The flame of the forest is a medium sized deciduous tree of the pea family that is native to humid lowland forested areas of India and Sri Lanka. It typically matures to 30-40’ tall. This tree features: (a) leathery medium to dark green compound trifoliate leaves (to 10-18” wide), each having three rhombus-shaped leaflets held by a long petiole; (b) leaf drop occurring in early winter; (c) black flower buds forming in mid-winter on leafless stems; (c) bicolor orange/red flowers (each to 2” long) blooming in dense clusters (racemes to 6” long) from late January to March; (d) flowers giving way to fruits (flat single-seeded pods to 3-4” long) which emerge pale green but mature to bronze-brown. Flowers often produce an outstanding late winter bloom. Each flower has 5 petals, two wings and a beak-shaped keel purportedly resembling a curved parrot’s beak. Butea seeds, leaves, gum, and flowers all have medicinal properties. Best grown in sunny tropical locations. Best performance occurs in deep, fertile, organically rich, well-drained soils in full sun to part shade. Add surface mulch. Needs consistent moisture, but soils should begin to dry as winter approaches to encourage leaf drop by the beginning of winter. Plants should be sited in areas protected from strong winds. The common name is in reference to the orange and red flower colors which purportedly mimic the colors of fire. Hardy in zones 10-12.
Growing Instructions for the Flame of the Forest
The seeds need to be planted when received or stored in a refrigerator until they are planted. 1. The seeds like moist, well-drained soil. Prepare a mixture of half potting soil and half sand, perlite or vermiculite. 2. Put the soil in a pot. 3. Sow the seeds on the soil. 4. Cover the seeds with a thin layer of soil. 5. Water the soil so that it is moist but not wet. 6. Put the pots in an area in a warm, sunny location. 7. When the seedlings are a few inches tall, they can be transplanted.

Record excerpts:
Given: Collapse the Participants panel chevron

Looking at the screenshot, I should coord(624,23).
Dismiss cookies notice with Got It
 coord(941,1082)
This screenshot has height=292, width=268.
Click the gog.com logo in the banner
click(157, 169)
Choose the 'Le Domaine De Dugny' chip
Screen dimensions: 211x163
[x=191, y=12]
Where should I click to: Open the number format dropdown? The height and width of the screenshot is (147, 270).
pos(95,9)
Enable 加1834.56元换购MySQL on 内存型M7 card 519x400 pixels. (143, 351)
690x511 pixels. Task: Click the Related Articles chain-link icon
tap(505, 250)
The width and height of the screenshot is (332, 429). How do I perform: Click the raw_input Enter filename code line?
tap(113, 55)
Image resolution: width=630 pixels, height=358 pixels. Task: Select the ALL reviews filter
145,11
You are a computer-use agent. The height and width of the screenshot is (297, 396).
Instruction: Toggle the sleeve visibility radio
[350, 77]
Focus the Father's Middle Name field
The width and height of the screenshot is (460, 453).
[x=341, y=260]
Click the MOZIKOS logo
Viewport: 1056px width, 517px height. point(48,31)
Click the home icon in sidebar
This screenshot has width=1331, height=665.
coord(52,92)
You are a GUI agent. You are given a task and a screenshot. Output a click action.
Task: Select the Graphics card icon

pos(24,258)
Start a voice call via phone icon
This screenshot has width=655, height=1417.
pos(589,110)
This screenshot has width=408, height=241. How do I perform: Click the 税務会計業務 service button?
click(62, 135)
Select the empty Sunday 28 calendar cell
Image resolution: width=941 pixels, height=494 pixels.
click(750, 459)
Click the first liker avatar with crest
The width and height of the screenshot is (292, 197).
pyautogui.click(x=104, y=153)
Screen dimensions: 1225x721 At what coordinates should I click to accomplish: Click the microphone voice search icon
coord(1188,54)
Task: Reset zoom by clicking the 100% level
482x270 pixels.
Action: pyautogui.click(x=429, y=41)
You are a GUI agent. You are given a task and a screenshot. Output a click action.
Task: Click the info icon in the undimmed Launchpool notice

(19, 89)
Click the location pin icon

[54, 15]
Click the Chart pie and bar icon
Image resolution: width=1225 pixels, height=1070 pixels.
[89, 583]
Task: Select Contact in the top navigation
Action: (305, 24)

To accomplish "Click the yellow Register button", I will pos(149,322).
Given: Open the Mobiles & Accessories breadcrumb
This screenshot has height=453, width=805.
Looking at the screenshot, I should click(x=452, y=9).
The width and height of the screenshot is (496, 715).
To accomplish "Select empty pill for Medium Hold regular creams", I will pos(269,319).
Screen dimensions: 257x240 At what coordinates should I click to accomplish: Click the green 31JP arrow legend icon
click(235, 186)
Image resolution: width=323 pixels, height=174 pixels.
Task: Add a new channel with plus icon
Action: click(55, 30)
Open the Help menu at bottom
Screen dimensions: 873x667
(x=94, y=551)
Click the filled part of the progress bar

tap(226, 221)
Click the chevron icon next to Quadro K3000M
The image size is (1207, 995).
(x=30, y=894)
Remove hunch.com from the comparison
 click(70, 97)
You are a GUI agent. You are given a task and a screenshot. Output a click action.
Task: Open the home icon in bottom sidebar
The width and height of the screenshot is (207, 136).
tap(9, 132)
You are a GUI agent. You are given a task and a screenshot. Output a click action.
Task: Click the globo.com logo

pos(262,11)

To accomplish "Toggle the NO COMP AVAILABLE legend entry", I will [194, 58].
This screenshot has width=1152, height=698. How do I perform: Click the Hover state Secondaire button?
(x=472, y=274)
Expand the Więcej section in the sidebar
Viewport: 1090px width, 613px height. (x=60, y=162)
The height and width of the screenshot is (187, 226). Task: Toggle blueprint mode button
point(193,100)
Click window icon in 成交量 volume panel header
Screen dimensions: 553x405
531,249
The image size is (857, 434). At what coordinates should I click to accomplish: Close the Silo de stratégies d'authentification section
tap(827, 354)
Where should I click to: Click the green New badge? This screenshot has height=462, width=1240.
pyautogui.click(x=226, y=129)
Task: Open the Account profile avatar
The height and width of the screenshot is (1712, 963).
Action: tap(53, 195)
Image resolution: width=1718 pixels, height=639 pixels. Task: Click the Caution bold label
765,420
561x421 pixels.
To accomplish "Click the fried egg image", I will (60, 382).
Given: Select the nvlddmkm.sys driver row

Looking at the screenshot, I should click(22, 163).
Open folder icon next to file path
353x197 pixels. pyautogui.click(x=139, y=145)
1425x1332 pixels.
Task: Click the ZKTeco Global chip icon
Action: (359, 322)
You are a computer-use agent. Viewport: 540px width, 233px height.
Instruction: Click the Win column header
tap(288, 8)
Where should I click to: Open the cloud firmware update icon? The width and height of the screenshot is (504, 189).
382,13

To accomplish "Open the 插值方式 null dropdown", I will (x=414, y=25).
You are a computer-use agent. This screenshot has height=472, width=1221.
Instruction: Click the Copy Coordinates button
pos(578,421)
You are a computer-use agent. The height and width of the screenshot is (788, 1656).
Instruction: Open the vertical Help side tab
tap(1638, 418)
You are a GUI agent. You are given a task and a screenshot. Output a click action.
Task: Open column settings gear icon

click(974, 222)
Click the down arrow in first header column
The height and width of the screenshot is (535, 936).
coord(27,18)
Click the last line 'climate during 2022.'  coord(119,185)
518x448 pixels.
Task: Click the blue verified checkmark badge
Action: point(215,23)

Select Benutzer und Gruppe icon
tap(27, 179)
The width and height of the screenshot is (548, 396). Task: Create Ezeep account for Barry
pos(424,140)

Exercise description:
According to the text about the flame of the forest, what does the tree's common name refer to? Rely only on the text about the flame of the forest when responding.

Answer section:
It refers to the orange and red flower colors, which purportedly mimic the colors of fire.